Assigned task
Each entry has to be copied exactly, with nothing missed.

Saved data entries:
----

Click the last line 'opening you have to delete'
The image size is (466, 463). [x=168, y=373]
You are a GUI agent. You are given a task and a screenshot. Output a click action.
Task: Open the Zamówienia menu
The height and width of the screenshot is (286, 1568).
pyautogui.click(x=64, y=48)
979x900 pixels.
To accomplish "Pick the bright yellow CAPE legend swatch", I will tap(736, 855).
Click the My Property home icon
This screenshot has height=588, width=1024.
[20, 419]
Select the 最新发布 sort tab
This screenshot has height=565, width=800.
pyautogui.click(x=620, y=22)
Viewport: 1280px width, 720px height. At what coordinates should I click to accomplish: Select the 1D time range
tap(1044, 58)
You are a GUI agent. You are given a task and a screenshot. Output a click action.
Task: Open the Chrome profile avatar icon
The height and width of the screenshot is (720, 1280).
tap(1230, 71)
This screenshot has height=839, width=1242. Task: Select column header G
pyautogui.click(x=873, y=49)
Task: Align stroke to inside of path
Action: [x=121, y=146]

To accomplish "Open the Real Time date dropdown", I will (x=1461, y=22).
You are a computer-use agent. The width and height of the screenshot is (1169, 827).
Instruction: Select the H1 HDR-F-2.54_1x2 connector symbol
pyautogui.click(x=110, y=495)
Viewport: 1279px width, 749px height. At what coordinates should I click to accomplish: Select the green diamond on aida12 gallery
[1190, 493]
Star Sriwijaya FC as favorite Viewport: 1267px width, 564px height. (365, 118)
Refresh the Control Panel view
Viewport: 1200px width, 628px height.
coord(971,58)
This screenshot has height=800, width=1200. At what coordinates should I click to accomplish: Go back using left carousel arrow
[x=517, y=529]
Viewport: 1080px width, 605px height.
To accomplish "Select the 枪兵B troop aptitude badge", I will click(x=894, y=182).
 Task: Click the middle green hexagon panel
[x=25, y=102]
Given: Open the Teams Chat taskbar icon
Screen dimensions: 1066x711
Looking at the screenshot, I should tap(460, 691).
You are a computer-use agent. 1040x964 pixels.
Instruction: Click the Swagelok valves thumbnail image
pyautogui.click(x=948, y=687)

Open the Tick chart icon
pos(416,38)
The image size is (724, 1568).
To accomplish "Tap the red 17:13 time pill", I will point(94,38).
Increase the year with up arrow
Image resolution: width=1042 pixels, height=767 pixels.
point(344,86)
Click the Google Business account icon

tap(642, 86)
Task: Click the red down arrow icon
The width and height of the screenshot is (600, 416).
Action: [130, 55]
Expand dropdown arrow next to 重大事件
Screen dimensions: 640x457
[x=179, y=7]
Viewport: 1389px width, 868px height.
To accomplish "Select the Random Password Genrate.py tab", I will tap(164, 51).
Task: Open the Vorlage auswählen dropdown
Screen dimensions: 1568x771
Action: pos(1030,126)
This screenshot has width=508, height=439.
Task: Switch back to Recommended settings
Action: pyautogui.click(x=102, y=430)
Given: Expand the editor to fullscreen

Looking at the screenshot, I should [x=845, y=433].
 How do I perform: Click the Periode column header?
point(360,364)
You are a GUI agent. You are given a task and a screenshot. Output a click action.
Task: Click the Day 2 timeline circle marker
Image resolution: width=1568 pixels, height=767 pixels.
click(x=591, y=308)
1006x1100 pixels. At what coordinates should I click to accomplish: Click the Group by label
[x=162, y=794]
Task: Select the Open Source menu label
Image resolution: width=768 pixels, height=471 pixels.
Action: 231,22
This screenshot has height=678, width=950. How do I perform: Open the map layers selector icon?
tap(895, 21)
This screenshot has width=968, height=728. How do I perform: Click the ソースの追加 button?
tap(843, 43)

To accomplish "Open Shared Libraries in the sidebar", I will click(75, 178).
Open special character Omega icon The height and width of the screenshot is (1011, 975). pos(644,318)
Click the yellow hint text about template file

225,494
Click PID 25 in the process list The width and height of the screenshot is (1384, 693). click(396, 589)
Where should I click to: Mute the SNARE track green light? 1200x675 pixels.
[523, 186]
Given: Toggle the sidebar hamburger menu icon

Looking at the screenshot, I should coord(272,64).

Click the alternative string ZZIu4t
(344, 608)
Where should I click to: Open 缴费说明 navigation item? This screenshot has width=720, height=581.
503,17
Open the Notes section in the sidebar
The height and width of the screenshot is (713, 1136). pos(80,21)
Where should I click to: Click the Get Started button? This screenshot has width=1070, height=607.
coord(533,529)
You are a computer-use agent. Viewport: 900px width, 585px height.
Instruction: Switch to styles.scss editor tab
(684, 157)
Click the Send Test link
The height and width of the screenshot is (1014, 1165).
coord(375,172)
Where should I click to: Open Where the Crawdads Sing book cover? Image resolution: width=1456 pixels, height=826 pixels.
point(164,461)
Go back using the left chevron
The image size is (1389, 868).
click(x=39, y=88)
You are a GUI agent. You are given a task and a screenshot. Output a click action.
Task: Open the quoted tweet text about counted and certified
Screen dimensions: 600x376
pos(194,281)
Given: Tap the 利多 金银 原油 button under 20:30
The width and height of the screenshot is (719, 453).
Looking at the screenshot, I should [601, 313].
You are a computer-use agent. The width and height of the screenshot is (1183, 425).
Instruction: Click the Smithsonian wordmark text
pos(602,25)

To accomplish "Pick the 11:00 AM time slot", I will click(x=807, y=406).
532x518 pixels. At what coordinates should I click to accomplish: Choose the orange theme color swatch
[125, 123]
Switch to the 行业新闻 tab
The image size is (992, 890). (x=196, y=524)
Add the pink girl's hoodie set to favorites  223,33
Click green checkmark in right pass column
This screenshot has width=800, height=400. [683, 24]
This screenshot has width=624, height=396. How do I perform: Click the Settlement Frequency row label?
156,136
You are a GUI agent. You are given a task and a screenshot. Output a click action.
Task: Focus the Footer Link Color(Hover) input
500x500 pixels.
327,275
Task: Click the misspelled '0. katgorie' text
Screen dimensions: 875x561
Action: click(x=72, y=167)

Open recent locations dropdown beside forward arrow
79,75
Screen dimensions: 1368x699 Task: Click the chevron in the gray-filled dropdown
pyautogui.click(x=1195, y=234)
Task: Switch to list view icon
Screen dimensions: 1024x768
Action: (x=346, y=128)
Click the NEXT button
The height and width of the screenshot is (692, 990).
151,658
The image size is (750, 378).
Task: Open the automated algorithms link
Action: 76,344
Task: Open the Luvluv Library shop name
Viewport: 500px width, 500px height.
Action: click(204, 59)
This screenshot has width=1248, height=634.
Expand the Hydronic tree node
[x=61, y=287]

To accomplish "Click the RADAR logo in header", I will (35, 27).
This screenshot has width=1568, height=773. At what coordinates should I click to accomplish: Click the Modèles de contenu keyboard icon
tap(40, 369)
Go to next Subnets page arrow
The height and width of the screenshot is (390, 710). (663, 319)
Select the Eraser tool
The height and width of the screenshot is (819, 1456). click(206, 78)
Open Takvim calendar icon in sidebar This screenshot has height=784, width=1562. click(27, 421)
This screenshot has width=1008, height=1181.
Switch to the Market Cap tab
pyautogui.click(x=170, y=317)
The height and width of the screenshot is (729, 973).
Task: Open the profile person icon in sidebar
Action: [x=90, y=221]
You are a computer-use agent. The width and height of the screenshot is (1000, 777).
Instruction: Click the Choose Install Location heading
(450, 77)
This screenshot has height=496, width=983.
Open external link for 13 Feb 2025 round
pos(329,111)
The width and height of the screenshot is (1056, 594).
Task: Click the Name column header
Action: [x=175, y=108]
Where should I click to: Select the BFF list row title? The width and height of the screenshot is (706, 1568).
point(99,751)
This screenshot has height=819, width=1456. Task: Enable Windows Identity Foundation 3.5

----

Solution for this problem
Click the last line 'opening you have to delete'
The image size is (466, 463). [x=168, y=373]
You are a GUI agent. You are given a task and a screenshot. Output a click action.
Task: Open the Zamówienia menu
The height and width of the screenshot is (286, 1568).
pyautogui.click(x=64, y=48)
979x900 pixels.
To accomplish "Pick the bright yellow CAPE legend swatch", I will tap(736, 855).
Click the My Property home icon
This screenshot has height=588, width=1024.
[20, 419]
Select the 最新发布 sort tab
This screenshot has height=565, width=800.
pyautogui.click(x=620, y=22)
Viewport: 1280px width, 720px height. At what coordinates should I click to accomplish: Select the 1D time range
tap(1044, 58)
You are a GUI agent. You are given a task and a screenshot. Output a click action.
Task: Open the Chrome profile avatar icon
The height and width of the screenshot is (720, 1280).
tap(1230, 71)
This screenshot has height=839, width=1242. Task: Select column header G
pyautogui.click(x=873, y=49)
Task: Align stroke to inside of path
Action: [x=121, y=146]

To accomplish "Open the Real Time date dropdown", I will (x=1461, y=22).
You are a computer-use agent. The width and height of the screenshot is (1169, 827).
Instruction: Select the H1 HDR-F-2.54_1x2 connector symbol
pyautogui.click(x=110, y=495)
Viewport: 1279px width, 749px height. At what coordinates should I click to accomplish: Select the green diamond on aida12 gallery
[1190, 493]
Star Sriwijaya FC as favorite Viewport: 1267px width, 564px height. (365, 118)
Refresh the Control Panel view
Viewport: 1200px width, 628px height.
coord(971,58)
This screenshot has height=800, width=1200. At what coordinates should I click to accomplish: Go back using left carousel arrow
[x=517, y=529]
Viewport: 1080px width, 605px height.
To accomplish "Select the 枪兵B troop aptitude badge", I will click(x=894, y=182).
 Task: Click the middle green hexagon panel
[x=25, y=102]
Given: Open the Teams Chat taskbar icon
Screen dimensions: 1066x711
Looking at the screenshot, I should tap(460, 691).
You are a computer-use agent. 1040x964 pixels.
Instruction: Click the Swagelok valves thumbnail image
pyautogui.click(x=948, y=687)

Open the Tick chart icon
pos(416,38)
The image size is (724, 1568).
To accomplish "Tap the red 17:13 time pill", I will point(94,38).
Increase the year with up arrow
Image resolution: width=1042 pixels, height=767 pixels.
point(344,86)
Click the Google Business account icon

tap(642, 86)
Task: Click the red down arrow icon
The width and height of the screenshot is (600, 416).
Action: [130, 55]
Expand dropdown arrow next to 重大事件
Screen dimensions: 640x457
[x=179, y=7]
Viewport: 1389px width, 868px height.
To accomplish "Select the Random Password Genrate.py tab", I will tap(164, 51).
Task: Open the Vorlage auswählen dropdown
Screen dimensions: 1568x771
Action: pos(1030,126)
This screenshot has width=508, height=439.
Task: Switch back to Recommended settings
Action: pyautogui.click(x=102, y=430)
Given: Expand the editor to fullscreen

Looking at the screenshot, I should [x=845, y=433].
 How do I perform: Click the Periode column header?
point(360,364)
You are a GUI agent. You are given a task and a screenshot. Output a click action.
Task: Click the Day 2 timeline circle marker
Image resolution: width=1568 pixels, height=767 pixels.
click(x=591, y=308)
1006x1100 pixels. At what coordinates should I click to accomplish: Click the Group by label
[x=162, y=794]
Task: Select the Open Source menu label
Image resolution: width=768 pixels, height=471 pixels.
Action: 231,22
This screenshot has height=678, width=950. How do I perform: Open the map layers selector icon?
tap(895, 21)
This screenshot has width=968, height=728. How do I perform: Click the ソースの追加 button?
tap(843, 43)

To accomplish "Open Shared Libraries in the sidebar", I will click(75, 178).
Open special character Omega icon The height and width of the screenshot is (1011, 975). pos(644,318)
Click the yellow hint text about template file

225,494
Click PID 25 in the process list The width and height of the screenshot is (1384, 693). click(396, 589)
Where should I click to: Mute the SNARE track green light? 1200x675 pixels.
[523, 186]
Given: Toggle the sidebar hamburger menu icon

Looking at the screenshot, I should coord(272,64).

Click the alternative string ZZIu4t
(344, 608)
Where should I click to: Open 缴费说明 navigation item? This screenshot has width=720, height=581.
503,17
Open the Notes section in the sidebar
The height and width of the screenshot is (713, 1136). pos(80,21)
Where should I click to: Click the Get Started button? This screenshot has width=1070, height=607.
coord(533,529)
You are a computer-use agent. Viewport: 900px width, 585px height.
Instruction: Switch to styles.scss editor tab
(684, 157)
Click the Send Test link
The height and width of the screenshot is (1014, 1165).
coord(375,172)
Where should I click to: Open Where the Crawdads Sing book cover? Image resolution: width=1456 pixels, height=826 pixels.
point(164,461)
Go back using the left chevron
The image size is (1389, 868).
click(x=39, y=88)
You are a GUI agent. You are given a task and a screenshot. Output a click action.
Task: Open the quoted tweet text about counted and certified
Screen dimensions: 600x376
pos(194,281)
Given: Tap the 利多 金银 原油 button under 20:30
The width and height of the screenshot is (719, 453).
Looking at the screenshot, I should [601, 313].
You are a computer-use agent. The width and height of the screenshot is (1183, 425).
Instruction: Click the Smithsonian wordmark text
pos(602,25)

To accomplish "Pick the 11:00 AM time slot", I will click(x=807, y=406).
532x518 pixels. At what coordinates should I click to accomplish: Choose the orange theme color swatch
[125, 123]
Switch to the 行业新闻 tab
The image size is (992, 890). (x=196, y=524)
Add the pink girl's hoodie set to favorites  223,33
Click green checkmark in right pass column
This screenshot has width=800, height=400. [683, 24]
This screenshot has width=624, height=396. How do I perform: Click the Settlement Frequency row label?
156,136
You are a GUI agent. You are given a task and a screenshot. Output a click action.
Task: Focus the Footer Link Color(Hover) input
500x500 pixels.
327,275
Task: Click the misspelled '0. katgorie' text
Screen dimensions: 875x561
Action: click(x=72, y=167)

Open recent locations dropdown beside forward arrow
79,75
Screen dimensions: 1368x699 Task: Click the chevron in the gray-filled dropdown
pyautogui.click(x=1195, y=234)
Task: Switch to list view icon
Screen dimensions: 1024x768
Action: (x=346, y=128)
Click the NEXT button
The height and width of the screenshot is (692, 990).
151,658
The image size is (750, 378).
Task: Open the automated algorithms link
Action: 76,344
Task: Open the Luvluv Library shop name
Viewport: 500px width, 500px height.
Action: click(204, 59)
This screenshot has width=1248, height=634.
Expand the Hydronic tree node
[x=61, y=287]

To accomplish "Click the RADAR logo in header", I will (35, 27).
This screenshot has width=1568, height=773. At what coordinates should I click to accomplish: Click the Modèles de contenu keyboard icon
tap(40, 369)
Go to next Subnets page arrow
The height and width of the screenshot is (390, 710). (663, 319)
Select the Eraser tool
The height and width of the screenshot is (819, 1456). click(206, 78)
Open Takvim calendar icon in sidebar This screenshot has height=784, width=1562. click(27, 421)
This screenshot has width=1008, height=1181.
Switch to the Market Cap tab
pyautogui.click(x=170, y=317)
The height and width of the screenshot is (729, 973).
Task: Open the profile person icon in sidebar
Action: [x=90, y=221]
You are a computer-use agent. The width and height of the screenshot is (1000, 777).
Instruction: Click the Choose Install Location heading
(450, 77)
This screenshot has height=496, width=983.
Open external link for 13 Feb 2025 round
pos(329,111)
The width and height of the screenshot is (1056, 594).
Task: Click the Name column header
Action: [x=175, y=108]
Where should I click to: Select the BFF list row title? The width and height of the screenshot is (706, 1568).
point(99,751)
This screenshot has height=819, width=1456. Task: Enable Windows Identity Foundation 3.5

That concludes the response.